Print all of the records below line by line, without changing anything.

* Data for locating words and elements
________

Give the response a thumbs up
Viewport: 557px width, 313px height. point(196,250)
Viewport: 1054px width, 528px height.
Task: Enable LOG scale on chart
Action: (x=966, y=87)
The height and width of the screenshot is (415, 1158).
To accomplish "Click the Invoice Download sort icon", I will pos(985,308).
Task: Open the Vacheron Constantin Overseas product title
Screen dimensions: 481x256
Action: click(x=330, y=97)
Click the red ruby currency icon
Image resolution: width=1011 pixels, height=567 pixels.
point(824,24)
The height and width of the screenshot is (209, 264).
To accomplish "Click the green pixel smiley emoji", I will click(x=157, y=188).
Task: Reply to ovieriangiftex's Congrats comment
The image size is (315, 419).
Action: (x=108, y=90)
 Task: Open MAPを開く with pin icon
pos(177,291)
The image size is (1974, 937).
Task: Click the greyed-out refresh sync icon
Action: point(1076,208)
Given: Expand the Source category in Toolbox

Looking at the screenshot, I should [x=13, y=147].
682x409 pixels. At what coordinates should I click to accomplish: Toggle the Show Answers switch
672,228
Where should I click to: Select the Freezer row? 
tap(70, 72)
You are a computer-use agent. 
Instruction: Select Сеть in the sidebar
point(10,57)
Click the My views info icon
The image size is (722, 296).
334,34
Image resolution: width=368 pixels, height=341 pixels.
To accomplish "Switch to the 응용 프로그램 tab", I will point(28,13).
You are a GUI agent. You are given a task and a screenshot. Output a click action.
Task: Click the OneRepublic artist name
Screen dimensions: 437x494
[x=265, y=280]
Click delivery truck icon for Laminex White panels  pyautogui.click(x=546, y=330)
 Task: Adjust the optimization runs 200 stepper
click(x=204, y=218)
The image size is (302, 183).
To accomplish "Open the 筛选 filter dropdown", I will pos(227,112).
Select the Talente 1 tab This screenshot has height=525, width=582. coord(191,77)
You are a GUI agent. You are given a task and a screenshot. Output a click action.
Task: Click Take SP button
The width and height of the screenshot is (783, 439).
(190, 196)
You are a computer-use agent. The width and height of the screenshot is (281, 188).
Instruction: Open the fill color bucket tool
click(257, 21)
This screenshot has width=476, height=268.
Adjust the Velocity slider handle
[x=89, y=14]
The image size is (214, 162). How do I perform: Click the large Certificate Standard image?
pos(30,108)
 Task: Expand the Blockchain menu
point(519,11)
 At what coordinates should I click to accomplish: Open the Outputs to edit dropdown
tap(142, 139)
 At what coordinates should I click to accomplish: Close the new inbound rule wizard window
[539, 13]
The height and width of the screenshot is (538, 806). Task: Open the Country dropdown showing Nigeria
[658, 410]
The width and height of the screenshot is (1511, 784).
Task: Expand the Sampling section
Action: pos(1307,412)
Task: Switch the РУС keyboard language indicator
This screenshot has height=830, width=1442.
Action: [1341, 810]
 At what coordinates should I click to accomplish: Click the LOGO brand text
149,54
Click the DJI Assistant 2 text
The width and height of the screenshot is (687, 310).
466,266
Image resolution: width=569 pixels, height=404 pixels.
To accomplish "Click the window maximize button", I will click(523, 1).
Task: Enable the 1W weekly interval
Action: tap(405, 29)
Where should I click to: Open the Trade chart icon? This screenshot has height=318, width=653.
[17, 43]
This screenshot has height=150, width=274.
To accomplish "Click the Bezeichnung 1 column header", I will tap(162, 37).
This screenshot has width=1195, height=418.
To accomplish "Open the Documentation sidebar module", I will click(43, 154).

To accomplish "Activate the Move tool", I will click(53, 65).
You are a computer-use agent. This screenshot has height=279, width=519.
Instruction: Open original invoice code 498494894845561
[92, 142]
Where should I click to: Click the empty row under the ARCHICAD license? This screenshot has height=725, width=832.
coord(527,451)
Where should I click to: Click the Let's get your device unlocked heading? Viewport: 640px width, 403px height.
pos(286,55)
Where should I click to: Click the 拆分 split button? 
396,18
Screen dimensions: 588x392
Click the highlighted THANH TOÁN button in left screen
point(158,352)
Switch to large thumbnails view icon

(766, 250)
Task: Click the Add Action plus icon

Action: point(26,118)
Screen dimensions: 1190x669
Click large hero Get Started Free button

________

* Task response
Give the response a thumbs up
Viewport: 557px width, 313px height. point(196,250)
Viewport: 1054px width, 528px height.
Task: Enable LOG scale on chart
Action: (x=966, y=87)
The height and width of the screenshot is (415, 1158).
To accomplish "Click the Invoice Download sort icon", I will pos(985,308).
Task: Open the Vacheron Constantin Overseas product title
Screen dimensions: 481x256
Action: click(x=330, y=97)
Click the red ruby currency icon
Image resolution: width=1011 pixels, height=567 pixels.
point(824,24)
The height and width of the screenshot is (209, 264).
To accomplish "Click the green pixel smiley emoji", I will click(x=157, y=188).
Task: Reply to ovieriangiftex's Congrats comment
The image size is (315, 419).
Action: (x=108, y=90)
 Task: Open MAPを開く with pin icon
pos(177,291)
The image size is (1974, 937).
Task: Click the greyed-out refresh sync icon
Action: point(1076,208)
Given: Expand the Source category in Toolbox

Looking at the screenshot, I should [x=13, y=147].
682x409 pixels. At what coordinates should I click to accomplish: Toggle the Show Answers switch
672,228
Where should I click to: Select the Freezer row? 
tap(70, 72)
You are a computer-use agent. 
Instruction: Select Сеть in the sidebar
point(10,57)
Click the My views info icon
The image size is (722, 296).
334,34
Image resolution: width=368 pixels, height=341 pixels.
To accomplish "Switch to the 응용 프로그램 tab", I will point(28,13).
You are a GUI agent. You are given a task and a screenshot. Output a click action.
Task: Click the OneRepublic artist name
Screen dimensions: 437x494
[x=265, y=280]
Click delivery truck icon for Laminex White panels  pyautogui.click(x=546, y=330)
 Task: Adjust the optimization runs 200 stepper
click(x=204, y=218)
The image size is (302, 183).
To accomplish "Open the 筛选 filter dropdown", I will pos(227,112).
Select the Talente 1 tab This screenshot has height=525, width=582. coord(191,77)
You are a GUI agent. You are given a task and a screenshot. Output a click action.
Task: Click Take SP button
The width and height of the screenshot is (783, 439).
(190, 196)
You are a computer-use agent. The width and height of the screenshot is (281, 188).
Instruction: Open the fill color bucket tool
click(257, 21)
This screenshot has width=476, height=268.
Adjust the Velocity slider handle
[x=89, y=14]
The image size is (214, 162). How do I perform: Click the large Certificate Standard image?
pos(30,108)
 Task: Expand the Blockchain menu
point(519,11)
 At what coordinates should I click to accomplish: Open the Outputs to edit dropdown
tap(142, 139)
 At what coordinates should I click to accomplish: Close the new inbound rule wizard window
[539, 13]
The height and width of the screenshot is (538, 806). Task: Open the Country dropdown showing Nigeria
[658, 410]
The width and height of the screenshot is (1511, 784).
Task: Expand the Sampling section
Action: pos(1307,412)
Task: Switch the РУС keyboard language indicator
This screenshot has height=830, width=1442.
Action: [1341, 810]
 At what coordinates should I click to accomplish: Click the LOGO brand text
149,54
Click the DJI Assistant 2 text
The width and height of the screenshot is (687, 310).
466,266
Image resolution: width=569 pixels, height=404 pixels.
To accomplish "Click the window maximize button", I will click(523, 1).
Task: Enable the 1W weekly interval
Action: tap(405, 29)
Where should I click to: Open the Trade chart icon? This screenshot has height=318, width=653.
[17, 43]
This screenshot has height=150, width=274.
To accomplish "Click the Bezeichnung 1 column header", I will tap(162, 37).
This screenshot has width=1195, height=418.
To accomplish "Open the Documentation sidebar module", I will click(43, 154).

To accomplish "Activate the Move tool", I will click(53, 65).
You are a computer-use agent. This screenshot has height=279, width=519.
Instruction: Open original invoice code 498494894845561
[92, 142]
Where should I click to: Click the empty row under the ARCHICAD license? This screenshot has height=725, width=832.
coord(527,451)
Where should I click to: Click the Let's get your device unlocked heading? Viewport: 640px width, 403px height.
pos(286,55)
Where should I click to: Click the 拆分 split button? 
396,18
Screen dimensions: 588x392
Click the highlighted THANH TOÁN button in left screen
point(158,352)
Switch to large thumbnails view icon

(766, 250)
Task: Click the Add Action plus icon

Action: point(26,118)
Screen dimensions: 1190x669
Click large hero Get Started Free button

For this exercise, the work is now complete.